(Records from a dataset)
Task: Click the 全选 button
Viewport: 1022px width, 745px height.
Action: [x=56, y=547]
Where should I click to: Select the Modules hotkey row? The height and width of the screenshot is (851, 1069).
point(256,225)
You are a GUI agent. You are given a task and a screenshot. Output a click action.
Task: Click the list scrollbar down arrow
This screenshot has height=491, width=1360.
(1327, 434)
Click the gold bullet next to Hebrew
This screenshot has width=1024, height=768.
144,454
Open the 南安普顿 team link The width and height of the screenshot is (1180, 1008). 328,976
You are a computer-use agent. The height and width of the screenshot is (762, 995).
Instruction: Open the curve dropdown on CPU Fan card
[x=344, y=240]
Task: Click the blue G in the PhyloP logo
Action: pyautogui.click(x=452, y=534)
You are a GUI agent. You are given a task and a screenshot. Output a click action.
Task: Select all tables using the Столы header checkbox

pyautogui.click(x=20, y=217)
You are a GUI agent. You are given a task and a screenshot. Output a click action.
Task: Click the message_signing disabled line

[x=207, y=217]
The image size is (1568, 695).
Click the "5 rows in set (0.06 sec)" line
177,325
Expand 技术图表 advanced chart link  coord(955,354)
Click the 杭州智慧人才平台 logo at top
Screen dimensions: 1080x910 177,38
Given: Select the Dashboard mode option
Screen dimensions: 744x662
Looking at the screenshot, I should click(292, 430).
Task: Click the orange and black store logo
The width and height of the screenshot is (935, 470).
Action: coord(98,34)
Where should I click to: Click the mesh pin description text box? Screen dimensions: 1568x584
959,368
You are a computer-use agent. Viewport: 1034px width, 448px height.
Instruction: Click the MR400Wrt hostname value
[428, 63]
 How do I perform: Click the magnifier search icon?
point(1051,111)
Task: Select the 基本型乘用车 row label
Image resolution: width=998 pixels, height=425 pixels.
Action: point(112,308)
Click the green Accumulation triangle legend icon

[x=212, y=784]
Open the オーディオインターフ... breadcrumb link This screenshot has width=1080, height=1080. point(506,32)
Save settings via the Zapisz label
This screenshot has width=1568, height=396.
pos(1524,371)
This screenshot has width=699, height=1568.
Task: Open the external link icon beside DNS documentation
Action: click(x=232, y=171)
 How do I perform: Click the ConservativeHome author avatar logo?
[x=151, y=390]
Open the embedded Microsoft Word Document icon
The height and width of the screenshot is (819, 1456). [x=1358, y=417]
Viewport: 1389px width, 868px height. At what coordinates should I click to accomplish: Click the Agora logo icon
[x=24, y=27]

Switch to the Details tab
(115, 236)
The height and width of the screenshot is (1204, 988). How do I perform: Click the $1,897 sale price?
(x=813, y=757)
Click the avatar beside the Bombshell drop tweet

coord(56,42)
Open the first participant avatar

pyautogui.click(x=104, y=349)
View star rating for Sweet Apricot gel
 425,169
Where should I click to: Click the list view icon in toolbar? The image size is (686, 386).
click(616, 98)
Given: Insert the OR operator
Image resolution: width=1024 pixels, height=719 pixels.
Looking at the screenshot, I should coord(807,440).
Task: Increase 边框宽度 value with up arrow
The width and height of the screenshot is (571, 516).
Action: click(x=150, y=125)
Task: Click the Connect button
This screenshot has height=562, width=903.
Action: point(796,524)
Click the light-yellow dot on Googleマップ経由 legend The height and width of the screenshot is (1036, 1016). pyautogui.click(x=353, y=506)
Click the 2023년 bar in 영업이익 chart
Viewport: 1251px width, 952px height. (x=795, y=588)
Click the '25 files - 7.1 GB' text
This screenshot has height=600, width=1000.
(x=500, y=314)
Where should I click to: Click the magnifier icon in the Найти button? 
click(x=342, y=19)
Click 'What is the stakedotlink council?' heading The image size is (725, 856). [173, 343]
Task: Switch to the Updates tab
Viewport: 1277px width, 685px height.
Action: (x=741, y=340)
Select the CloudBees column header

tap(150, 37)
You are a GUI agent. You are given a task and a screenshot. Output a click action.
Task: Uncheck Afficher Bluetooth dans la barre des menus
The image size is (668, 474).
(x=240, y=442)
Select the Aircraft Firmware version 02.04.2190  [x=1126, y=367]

### Task item
Every line above must appear again in your reply, exactly as written.

### Written answer
Task: Click the 全选 button
Viewport: 1022px width, 745px height.
Action: [x=56, y=547]
Where should I click to: Select the Modules hotkey row? The height and width of the screenshot is (851, 1069).
point(256,225)
You are a GUI agent. You are given a task and a screenshot. Output a click action.
Task: Click the list scrollbar down arrow
This screenshot has height=491, width=1360.
(1327, 434)
Click the gold bullet next to Hebrew
This screenshot has width=1024, height=768.
144,454
Open the 南安普顿 team link The width and height of the screenshot is (1180, 1008). 328,976
You are a computer-use agent. The height and width of the screenshot is (762, 995).
Instruction: Open the curve dropdown on CPU Fan card
[x=344, y=240]
Task: Click the blue G in the PhyloP logo
Action: pyautogui.click(x=452, y=534)
You are a GUI agent. You are given a task and a screenshot. Output a click action.
Task: Select all tables using the Столы header checkbox

pyautogui.click(x=20, y=217)
You are a GUI agent. You are given a task and a screenshot. Output a click action.
Task: Click the message_signing disabled line

[x=207, y=217]
The image size is (1568, 695).
Click the "5 rows in set (0.06 sec)" line
177,325
Expand 技术图表 advanced chart link  coord(955,354)
Click the 杭州智慧人才平台 logo at top
Screen dimensions: 1080x910 177,38
Given: Select the Dashboard mode option
Screen dimensions: 744x662
Looking at the screenshot, I should click(292, 430).
Task: Click the orange and black store logo
The width and height of the screenshot is (935, 470).
Action: coord(98,34)
Where should I click to: Click the mesh pin description text box? Screen dimensions: 1568x584
959,368
You are a computer-use agent. Viewport: 1034px width, 448px height.
Instruction: Click the MR400Wrt hostname value
[428, 63]
 How do I perform: Click the magnifier search icon?
point(1051,111)
Task: Select the 基本型乘用车 row label
Image resolution: width=998 pixels, height=425 pixels.
Action: point(112,308)
Click the green Accumulation triangle legend icon

[x=212, y=784]
Open the オーディオインターフ... breadcrumb link This screenshot has width=1080, height=1080. point(506,32)
Save settings via the Zapisz label
This screenshot has width=1568, height=396.
pos(1524,371)
This screenshot has width=699, height=1568.
Task: Open the external link icon beside DNS documentation
Action: click(x=232, y=171)
 How do I perform: Click the ConservativeHome author avatar logo?
[x=151, y=390]
Open the embedded Microsoft Word Document icon
The height and width of the screenshot is (819, 1456). [x=1358, y=417]
Viewport: 1389px width, 868px height. At what coordinates should I click to accomplish: Click the Agora logo icon
[x=24, y=27]

Switch to the Details tab
(115, 236)
The height and width of the screenshot is (1204, 988). How do I perform: Click the $1,897 sale price?
(x=813, y=757)
Click the avatar beside the Bombshell drop tweet

coord(56,42)
Open the first participant avatar

pyautogui.click(x=104, y=349)
View star rating for Sweet Apricot gel
 425,169
Where should I click to: Click the list view icon in toolbar? The image size is (686, 386).
click(616, 98)
Given: Insert the OR operator
Image resolution: width=1024 pixels, height=719 pixels.
Looking at the screenshot, I should coord(807,440).
Task: Increase 边框宽度 value with up arrow
The width and height of the screenshot is (571, 516).
Action: click(x=150, y=125)
Task: Click the Connect button
This screenshot has height=562, width=903.
Action: point(796,524)
Click the light-yellow dot on Googleマップ経由 legend The height and width of the screenshot is (1036, 1016). pyautogui.click(x=353, y=506)
Click the 2023년 bar in 영업이익 chart
Viewport: 1251px width, 952px height. (x=795, y=588)
Click the '25 files - 7.1 GB' text
This screenshot has height=600, width=1000.
(x=500, y=314)
Where should I click to: Click the magnifier icon in the Найти button? 
click(x=342, y=19)
Click 'What is the stakedotlink council?' heading The image size is (725, 856). [173, 343]
Task: Switch to the Updates tab
Viewport: 1277px width, 685px height.
Action: (x=741, y=340)
Select the CloudBees column header

tap(150, 37)
You are a GUI agent. You are given a task and a screenshot. Output a click action.
Task: Uncheck Afficher Bluetooth dans la barre des menus
The image size is (668, 474).
(x=240, y=442)
Select the Aircraft Firmware version 02.04.2190  [x=1126, y=367]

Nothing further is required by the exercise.